CMA Doctors Want Health Reform That Increases Access to Affordable Care; Docs Split on Congressional Health Reform Legislation
[Posted 2/08/10]
Ninety-seven percent of CMA members favor either incremental or fundamental health care reform over no reform, according to a recent survey of 407 CMA members. While CMA member physicians are unified in their support for health reform, they are evenly split (44 percent to 44 percent) on whether they favor or oppose the health reform legislation being debated in Congress.
In late January, when health reform was still hot, CMA took a poll of our members to gauge attitudes towards the health care system, health reform, and the health care reform legislation being debated by Congress. To ensure a representative sample of physicians from the myriad modes of practice, specialties, and geographic areas, the pollster adjusted the sample to meet CMA’s membership demographic breakdown.
For the preferred system of health care financing, a strong majority of CMA members (66 percent) favor a pluralistic system that is a mix of government and private payers over single-payer (19 percent) or a free market system without public insurance (13 percent).
In addition to unified support for the concept of health reform, CMA members showed support across all demographics for specific provisions of health reform legislation, including:
protecting MICRA, California’s law limiting noneconomic damages in medical liability cases (94 percent favor)
prohibiting insurance companies from denying health coverage because of pre-existing conditions or changes in health status (89 percent favor)
providing tax credits and subsidies to low-income families and small sized employers so they can purchase health insurance (88 percent favor)
expanding health insurance coverage to 95 percent of the uninsured (82 percent favor)
providing funding to develop best practices and quality measures for health care providers (76 percent).
CMA members were equally skeptical of other provisions, including:
Making physician quality reporting information available to the public without safeguards to ensure accuracy (79 percent oppose)
Allowing insurance companies and health plans to ignore some state laws protecting physicians and consumers (77 percent oppose)

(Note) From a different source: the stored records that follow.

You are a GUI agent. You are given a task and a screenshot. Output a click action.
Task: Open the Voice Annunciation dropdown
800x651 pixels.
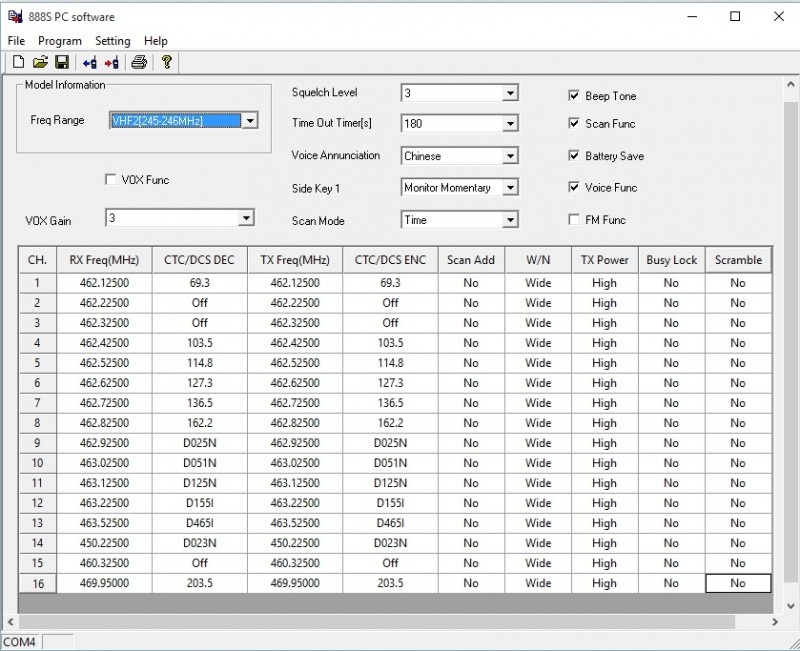coord(510,156)
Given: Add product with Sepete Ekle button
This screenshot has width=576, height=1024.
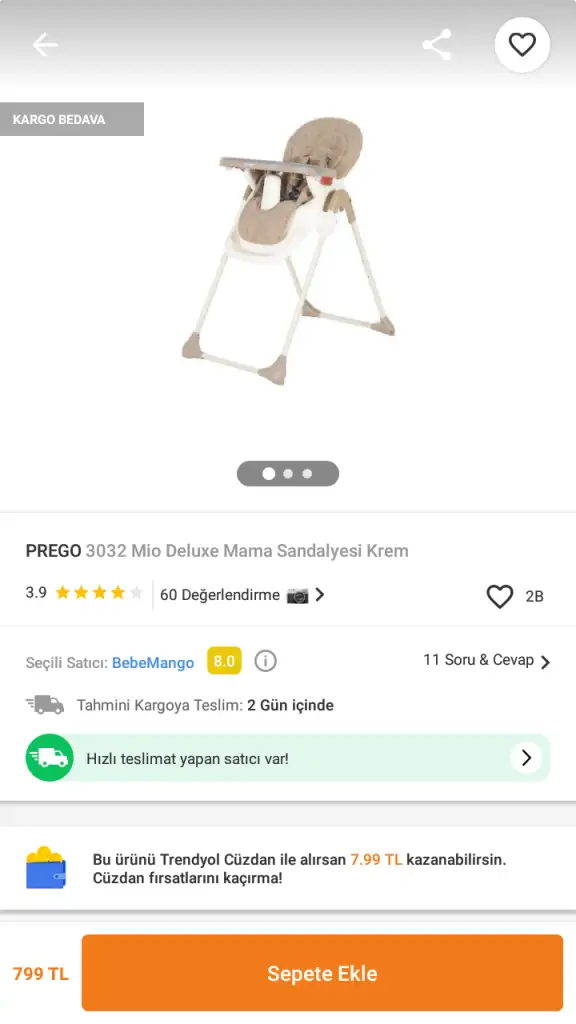Looking at the screenshot, I should tap(322, 972).

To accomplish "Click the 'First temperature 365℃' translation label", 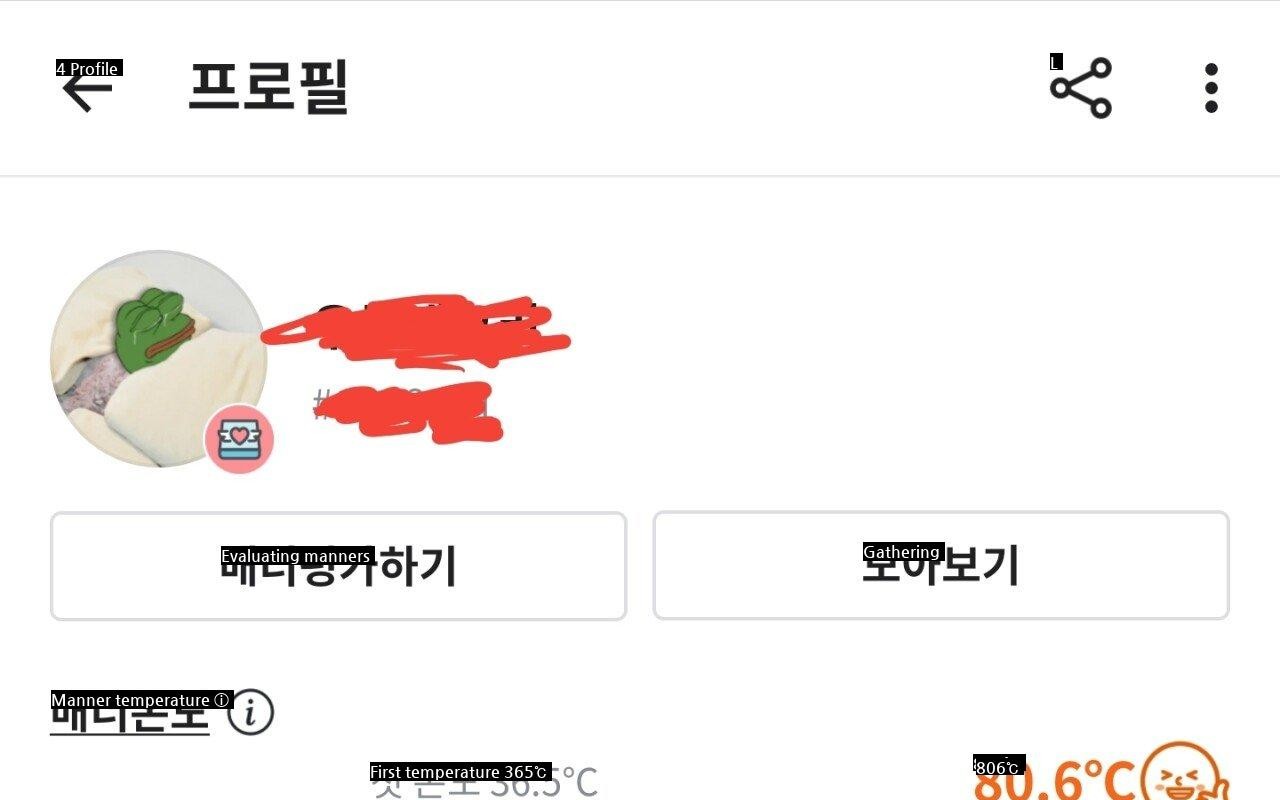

Throughout the often contentious health reform debate, CMA has relied on the policy developed by the democratically elected CMA House of Delegates (HOD) to formulate our position and priorities for health care reform. This poll was undertaken at the request of the HOD and the CMA Executive Committee to ensure that our members have an additional opportunity to voice their opinions and have an impact on our approach to health care reform legislation.
While health reform may have been sidetracked by recent events, congressional leaders continue to work on the issue. Looking forward, CMA will use the results of this poll and future member opinion research to ensure that we continue to represent the interests of all California physicians.